The hypotensive effects of calcitriol are further but indirectly supported by studies on the effects of ultraviolet radiation on blood pressure. A beneficial influence of a series of ultraviolet B irradiations on cardiovascular regulation was noted in 24 young, healthy men.31 In children, ultraviolet irradiation led to a gradual reduction in blood pressure after 24 hours that persisted for several days.2
There are several possible mechanisms underlying the effect of calcitriol on blood pressure. PTH has been found to be associated with an increase in blood pressure,9 32 33 34 and the parathyroid glands have receptors for calcitriol.35 In vitro alphacalcidiol can suppress the secretion of PTH,15 suggesting that calcitriol may act on blood pressure indirectly by reducing the circulatory level of PTH. However, we did not find an association between PTH and blood pressure. Calcitriol has also been reported to suppress plasma renin activity.30 In some studies27 29 the hypotensive effect of alphacalcidiol was related to a reduction in body weight and serum ionized calcium level, suggesting that improved calcium absorption causes calciuresis and secondary natriuresis, concomitant with the reduction in body mass (fluid loss). The fact that there was also no association between levels of PTH, 25-OH-D, and serum calcium with blood pressure levels in our normotensive sample implies that the association between calcitriol and blood pressure was not merely a reflection of the effects of calcium on blood pressure but an independent effect. There is also experimental evidence of a direct effect of calcitriol on blood pressure: Long-term exposure of chick skeletal muscle in culture to calcitriol increased the ability of the skeletal muscle membranes to sequester calcium.36 Thus, it is possible that calcitriol could increase the ability of cells to regulate free intracellular calcium more efficiently.37 In a study of patients with moderate hypertension, vascular resistance measured in the calf was found to be inversely and independently associated with calcitriol level.38 Finally, specific receptors for calcitriol have been found in tissues involved in blood pressure regulation, in heart muscles,2 39 40 41 and in vascular smooth muscle.3 4 Autoradiographic in vivo studies of mice hearts have shown a preferential distribution of calcitriol in cells producing atrial natriuretic factor, and calcitriol receptors have been found in regions of the spinal cord and brain stem that are associated with cardiovascular regulation, in pituicytes (which release vasopressin),1 and in epinephrine- and norepinephrine-secreting cells in the adrenal medulla.5 Further investigations are needed to clarify the calcitriolblood pressure connection.

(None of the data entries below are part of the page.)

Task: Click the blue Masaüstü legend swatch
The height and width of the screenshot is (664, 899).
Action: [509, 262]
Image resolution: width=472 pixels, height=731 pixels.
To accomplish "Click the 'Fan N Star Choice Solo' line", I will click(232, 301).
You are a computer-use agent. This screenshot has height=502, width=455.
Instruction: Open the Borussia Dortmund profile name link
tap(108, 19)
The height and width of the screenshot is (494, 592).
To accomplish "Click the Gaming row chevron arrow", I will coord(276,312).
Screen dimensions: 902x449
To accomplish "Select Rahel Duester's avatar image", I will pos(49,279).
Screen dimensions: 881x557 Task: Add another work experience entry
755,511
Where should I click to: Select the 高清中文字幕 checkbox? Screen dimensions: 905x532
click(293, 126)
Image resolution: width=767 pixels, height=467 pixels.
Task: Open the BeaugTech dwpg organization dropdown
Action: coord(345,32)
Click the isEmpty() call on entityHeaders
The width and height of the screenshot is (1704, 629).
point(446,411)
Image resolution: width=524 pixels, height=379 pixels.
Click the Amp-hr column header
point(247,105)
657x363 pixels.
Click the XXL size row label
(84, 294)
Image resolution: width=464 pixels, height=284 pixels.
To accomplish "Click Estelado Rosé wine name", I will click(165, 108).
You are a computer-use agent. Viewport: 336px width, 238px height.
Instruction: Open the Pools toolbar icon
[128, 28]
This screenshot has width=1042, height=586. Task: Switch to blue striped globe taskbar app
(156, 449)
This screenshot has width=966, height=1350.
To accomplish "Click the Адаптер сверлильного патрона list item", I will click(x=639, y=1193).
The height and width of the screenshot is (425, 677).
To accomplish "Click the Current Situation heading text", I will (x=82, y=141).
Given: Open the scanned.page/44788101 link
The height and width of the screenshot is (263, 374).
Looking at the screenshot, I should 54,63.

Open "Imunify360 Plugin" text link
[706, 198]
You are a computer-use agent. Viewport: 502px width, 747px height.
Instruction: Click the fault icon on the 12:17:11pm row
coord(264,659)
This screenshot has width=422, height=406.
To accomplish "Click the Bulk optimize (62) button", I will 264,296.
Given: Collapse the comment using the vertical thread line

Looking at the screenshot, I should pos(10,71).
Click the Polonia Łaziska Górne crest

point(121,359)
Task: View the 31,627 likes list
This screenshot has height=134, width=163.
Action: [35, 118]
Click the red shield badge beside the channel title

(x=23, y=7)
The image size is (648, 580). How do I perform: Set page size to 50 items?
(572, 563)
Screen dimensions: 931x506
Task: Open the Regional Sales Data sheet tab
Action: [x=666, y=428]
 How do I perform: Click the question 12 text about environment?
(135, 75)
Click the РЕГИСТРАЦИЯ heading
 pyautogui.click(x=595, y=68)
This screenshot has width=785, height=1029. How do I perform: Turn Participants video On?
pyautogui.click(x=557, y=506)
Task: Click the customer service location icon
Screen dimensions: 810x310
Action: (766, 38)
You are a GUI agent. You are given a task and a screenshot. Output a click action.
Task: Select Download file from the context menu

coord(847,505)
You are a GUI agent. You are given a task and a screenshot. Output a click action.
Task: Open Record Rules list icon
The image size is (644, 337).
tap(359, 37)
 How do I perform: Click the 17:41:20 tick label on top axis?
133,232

Because of the reported association between blood lead level and calcitriol25 and the possible association between blood lead level and blood pressure,26 subjects occupationally exposed to lead were intentionally included in this study. Blood lead level was not found to be associated with blood pressure, and there was no interaction between blood lead level and calcitriol affecting blood pressure. Thus, our results do not support the hypothesis that there is an effect of blood lead level on blood pressure that is mediated by the calcium homeostatic hormones.
Some authors have suggested that calcitriol has hypertensive effects9 and that the hypotensive effect of dietary calcium supplementation may be mediated by reductions in calcitriol levels.42 Our results did not support this hypothesis, which may be true when elevations of calcitriol level are secondary to severe calcium deficiency.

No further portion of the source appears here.